There are a few examples of Hollywood actresses who manage to transcend their early silver-screen success, in roles that celebrated their sensuality and striking beauty, to play strong and compelling characters later in life.
Ranking high among them is Diana Rigg, the Bond girl from the late 1960s who in HBO’s Game of Thrones gave one of the best performances in the whole series with the dazzling, witty of Olenna Tyrell.
She rose to fame by portraying the character of Emma Peel throughout the 1960s in Sidney Newman’s action comedy television series The Avengers, where she starred alongside Patrick Macnee as John Steed, the quirky and unusual British spy.
She was his “partner in crime” in all his mischievous acts and eccentric adventures. As The Avengers aired its last season, Rigg’s next step was onto the big screen as she was cast in the part of Teresa “Tracy” Draco in Peter Hunt’s 1969 James Bond installment, On Her Majesty’s Secret Service.
Tracy is the Mercury Cougar Convertible-driving Bond girl in the movie, a widow to a former philanderer who died in a car accident and the daughter of Marc-Ange Draco, a powerful crime boss and Bond’s nemesis. Of the 70-plus Bond girls brought to the screen during all these years, she probably has the most compelling character, with a full and interesting backstory as well as a chance to grow as the story unveils. She is also the only Bond girl to marry the secret agent.

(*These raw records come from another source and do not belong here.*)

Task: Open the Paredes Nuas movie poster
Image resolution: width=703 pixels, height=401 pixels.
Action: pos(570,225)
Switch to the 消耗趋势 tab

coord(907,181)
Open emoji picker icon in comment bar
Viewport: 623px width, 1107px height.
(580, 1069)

She meets 007 for the first time at the beach where, desperate and jaded over her empty existence, she attempts to take her own life. She is rescued from the sea by Bond, who then saves her a second time a short while later.

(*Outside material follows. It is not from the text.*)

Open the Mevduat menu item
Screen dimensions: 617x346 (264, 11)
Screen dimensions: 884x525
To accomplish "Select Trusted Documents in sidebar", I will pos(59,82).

As the plot develops, Tracy comes to know that she is being used by her father as bait to get to Bond. But she finds knew meaning in life, growing in strength from being herself the victim of circumstance and gradually becoming the rescuer when this elegant new man in her life proves to be worthy of saving. As good things usually don’t last forever, their happiness is short-lived, and she is the one that takes the bullet for him.
Two years after her Bond success, Rigg’s nude appearance onstage with an equally unclothed Keith Michell in the Broadway play Abelard and Heloise created a stir among theater goers and critics. It was a role for which Rigg was awarded the first of her three Tony Awards. The scandalous scene spurred John Simon, a theater critic for New York magazine, to comment: “Diana Rigg is built like a brick basilica with insufficient flying buttresses,” which, as the actress candidly remarked in an interview for the Daily Mail, was an insulting reference to the size of her breasts.

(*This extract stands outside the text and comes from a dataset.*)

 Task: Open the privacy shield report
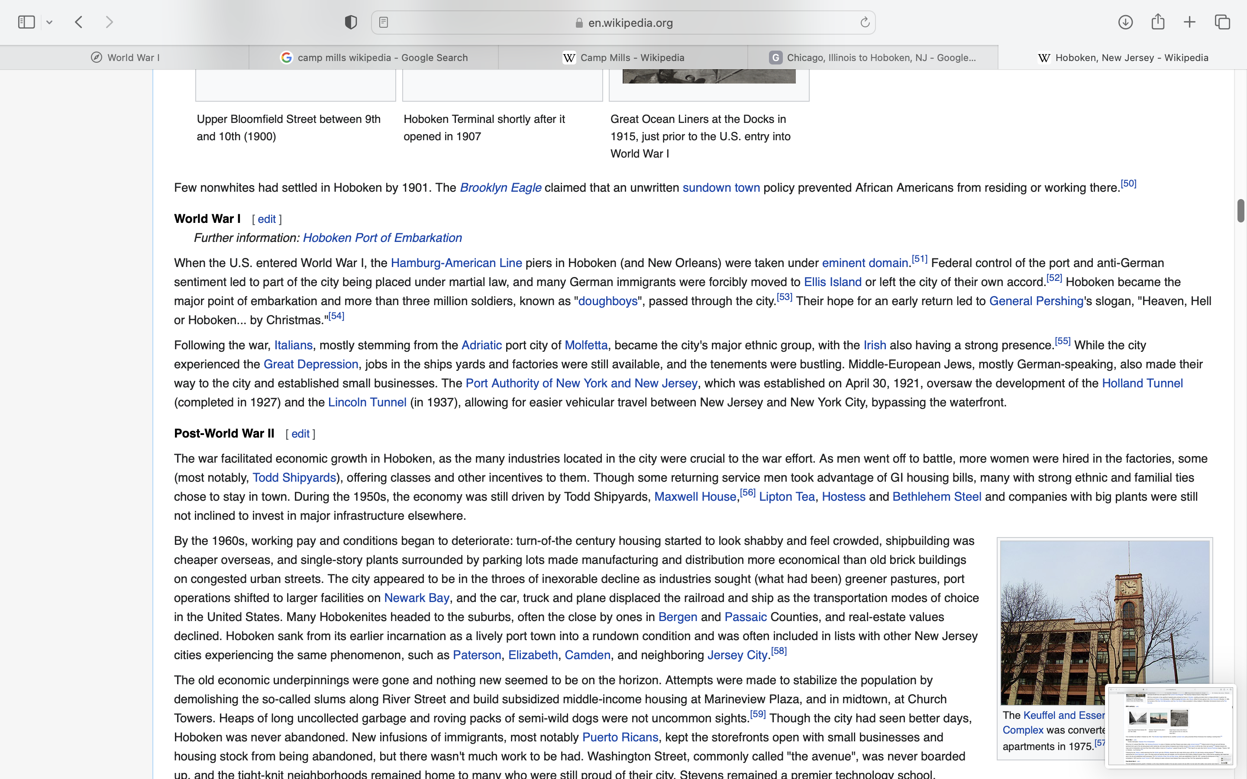pos(351,22)
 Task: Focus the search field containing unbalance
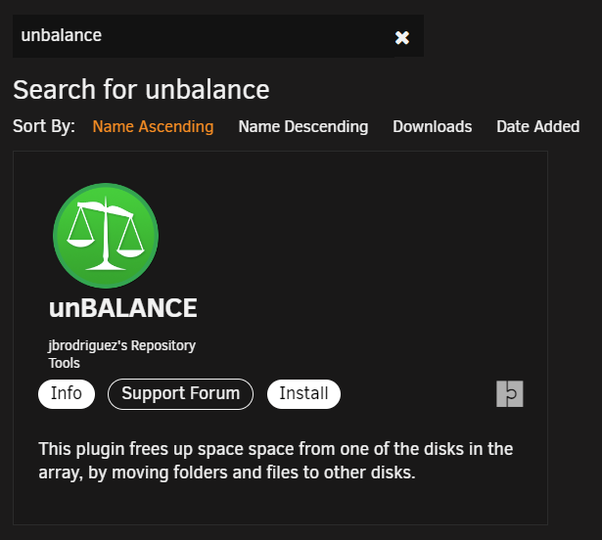click(204, 36)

A crude remark coming from a man who also referred to Roger Moore as “a lump of English roast beef” for one of his appearances. Diana came out strong when she released a book filled with a collection of bad reviews and remarks about public figures, No Turn Unstoned, which was inspired by Simon’s review.
While she didn’t feature in any top box office starring roles in the following years, she did her own thing and enjoyed a busy period of acting in theater, television series, and feature films, both in England and the U.S. She brought to life characters created by Shakespeare, Shaw, Ibsen, and Moliere.
Her most film roles included that of Mother Superior in John Curran’s 2006 film adaptation of W. Somerset Maugham’s 1925 novella The Painted Veil, where she starred alongside Sally Howkins, Toby Jones, and Edward Norton.
It was in 2010 that she got a chance once more to prove what audiences were missing, when David Benioff and D.B. Weiss, the creators of the most watched television series of all time, invited her to play Lady Olenna Tyrell in the adaptation of George R. R. Martin’s popular fantasy novels.
The 73-year-old actress said yes, and became the fearless and cunning Queen of Thorns in Game of Thrones: “a brilliant, witty truth teller,” wrote The Telegraph.
If she was ravishing when she was young, she is now, without doubt, more charismatic than ever before.